Deadspin reported that the image attached to Kekua's social media profiles, through which the pair interacted, was of another woman who has said she did not even know Te'o or know that her picture was being used. The website reported that it traced the profiles to a California man who is an acquaintance of Te'o and of the woman whose photo was stolen.

"To realize that I was the victim of what was apparently someone's sick joke and constant lies was, and is, painful and humiliating," Te'o said.

According to Notre Dame, Te'o and his family came forward to the university with concerns that Te'o had been the victim of a hoax in December 2012.

"On Dec. 26, Notre Dame coaches were informed by Manti Te'o and his parents that Manti had been the victim of what appears to be a hoax in which someone using the fictitious name, Lennay Kekua, apparently ingratiated herself with Manti and then conspired with others to lead him to believe she had tragically died of leukemia," the university said in a statement released Wednesday.

"The university immediately initiated an investigation to assist Manti and his family in discovering the motive for and nature of this hoax," it said. "While the proper authorities will continue to investigate this troubling matter, this appears to be, at a minimum, a sad and very cruel deception to entertain its perpetrators."
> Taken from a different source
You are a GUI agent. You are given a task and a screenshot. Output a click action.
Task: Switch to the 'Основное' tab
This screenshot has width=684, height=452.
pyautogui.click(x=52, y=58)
Though the university's statement may have implied that it referred the matter to outside authorities, Swarbrick later said that the university had only hired a private investigator and not notified the NCAA or law enforcement.

"There's no factual predicate for an NCAA violation that we could find," he said.

"And no, we did not refer this to criminal authorities," he added. "We believe it's the victim's decision to make."

Te'o is currently preparing for the NFL draft, according to his statement.

"There's a lot of tragedy here, there's a lot of sorrow here," Swarbrick said.

"But the thing I am most sad of is--" he added, pausing to apologize and wipe away tears, is "that the single most trusting human being I have ever met will never be able to trust in the same way ever again."